La première victime, celle qui a été menacée de mort, c'est le bijoutier et je suis toujours du côté des victimes. – Eric Ciotti.
Eric Ciotti, député UMP, est du côté des victimes – des premières victimes. Ou sans doute de ceux qui mènent un combat silencieux du quotidien, ceux qui se lèvent tôt le matin (par opposition à des racailles qui se lèvent tôt le matin pour les agresser à l'ouverture de la bijouterie) ; de ceux qui luttent au quotidien contre le fascisme, pour un monde plus doux et plus juste.
Dans le cas de Clément Méric, les médias avaient une jolie histoire à raconter. Un mensonge utile, selon lequel Clément Méric avait été assassiné ; un mensonge dont on savait depuis longtemps qu'il était faux, mais dont le caractère mensonger n'a été révélé par la diffusion des cassettes de la RATP que lorsqu'il avait rempli son rôle : rappeler aux yeux du monde la présence de l'ennemi fasciste. Les groupuscules sont dissous, la nécessité de lutter contre leurs idées rappelées, les municipales approchent et merci Clément : quelques semaines plus tard, grâce à toi, on pourra pousser des cris d'effrois à la simple idée d'une normalisation du Front National et dénoncer un homme politique qui n'inviterait pas automatiquement à s'unir avec n'importe qui mais pas le FN.
Dans le cas de Stephan Turk, les médias mainstream n'ont commencé à évoquer l'affaire qu'une fois les réseaux sociaux saturés, et principalement pour relayer une controverse : 1,5 million de soutiens, c'est impossible, il y a erreur et sans doute manipulation. Et on ne parlera pas tant de l'affaire que de la mobilisation ; il n'y a pas de réelle insécurité, mais un sentiment partagé d'insécurité ; d'ailleurs, le million de marginaux se cristallise sur l'impunité des "racailles" sans laisser la justice remplir son rôle – justice qui ne fait, elle aussi, que son travail.

┄┄┄┄┄┄┄┄┄┄┄┄┄┄┄┄┄┄┄┄

- **Problèmes à résoudre**
1 > Relevez tous les noms propres de personnes mentionnés dans l'extrait fourni.
2 > Traduisez en anglais la phrase suivante de l'extrait fourni : « Dans le cas de Clément Méric, les médias avaient une jolie histoire à raconter. »

- **Données fournies**
┄┄┄┄┄┄┄┄┄┄┄┄┄┄┄┄┄┄┄┄

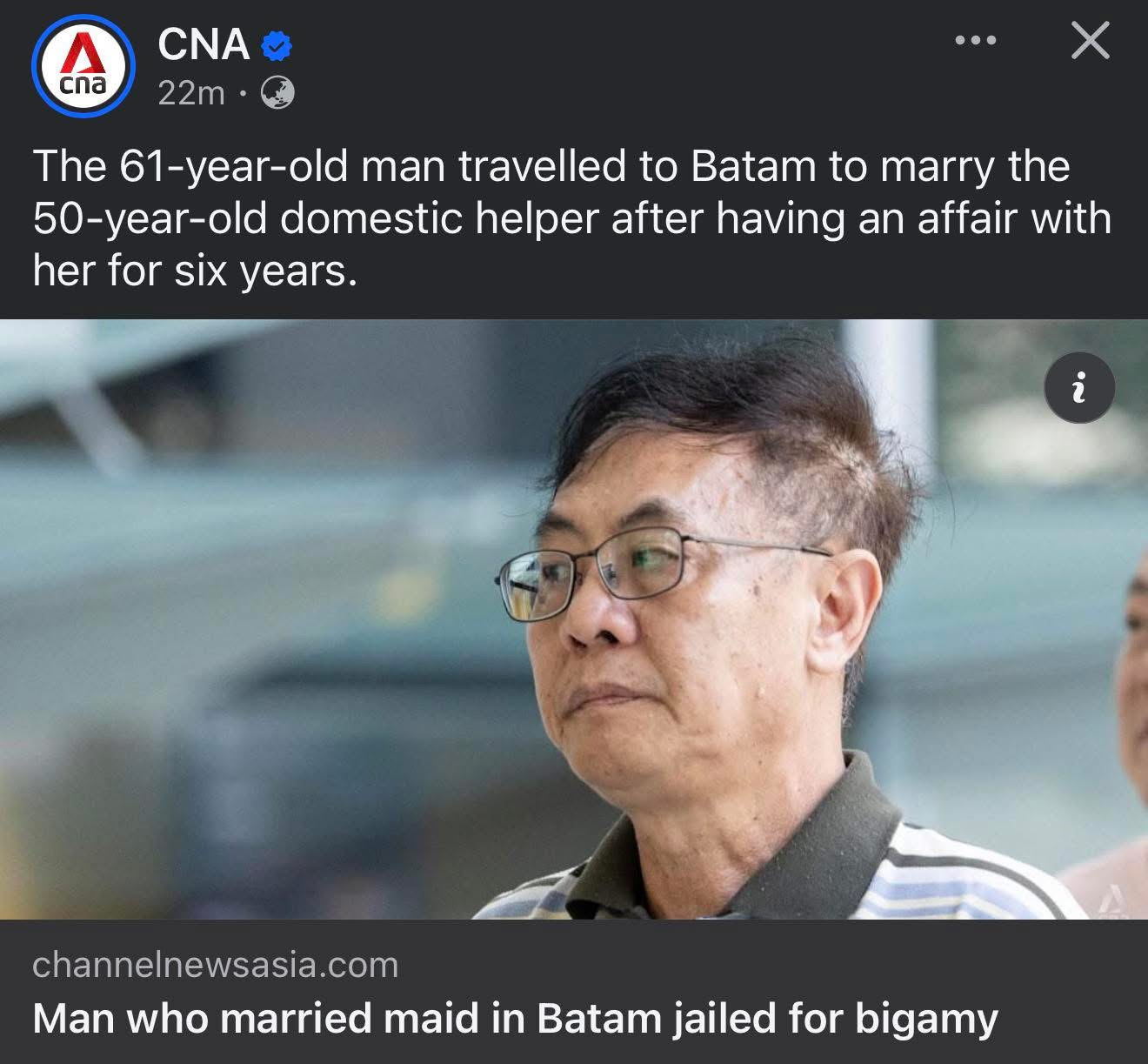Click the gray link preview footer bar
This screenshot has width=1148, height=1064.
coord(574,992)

┄┄┄┄┄┄┄┄┄┄┄┄┄┄┄┄┄┄┄┄

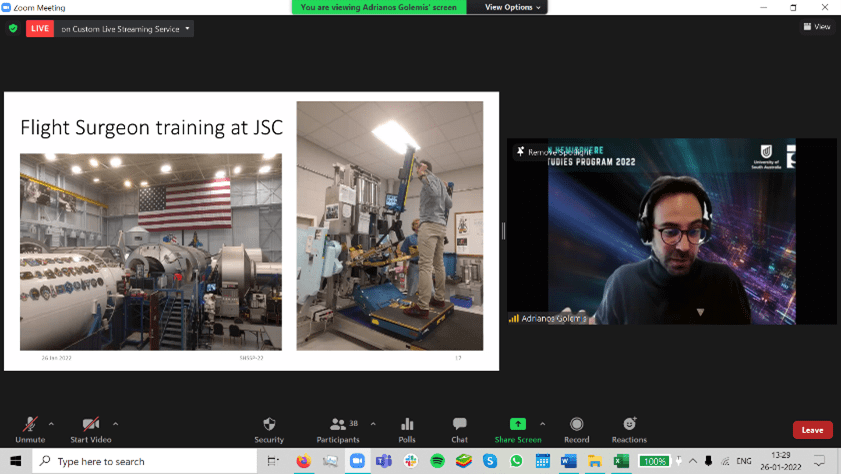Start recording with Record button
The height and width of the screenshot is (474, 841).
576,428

┄┄┄┄┄┄┄┄┄┄┄┄┄┄┄┄┄┄┄┄

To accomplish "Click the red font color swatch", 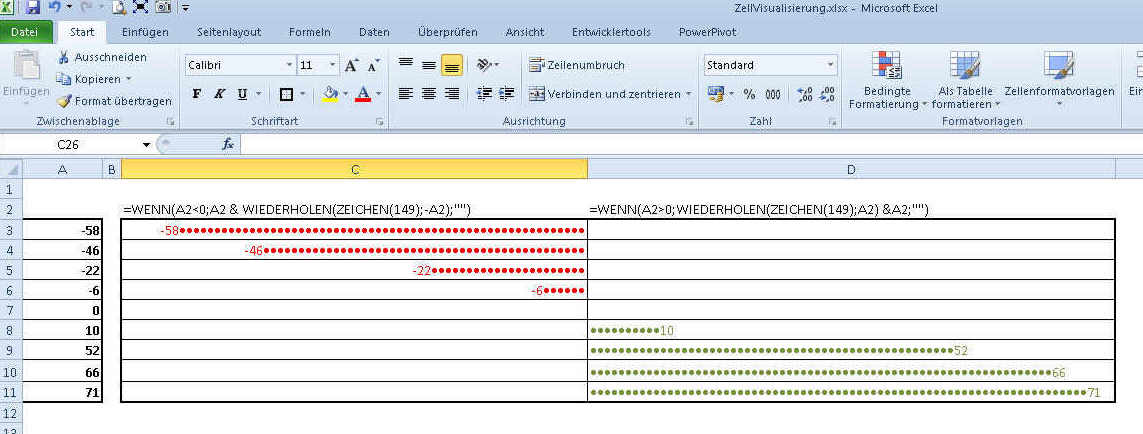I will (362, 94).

┄┄┄┄┄┄┄┄┄┄┄┄┄┄┄┄┄┄┄┄

- **Réponses ci-dessous**
1 > Eric Ciotti, Clément Méric, Stephan Turk

2 > In the case of Clément Méric, the media had a nice story to tell.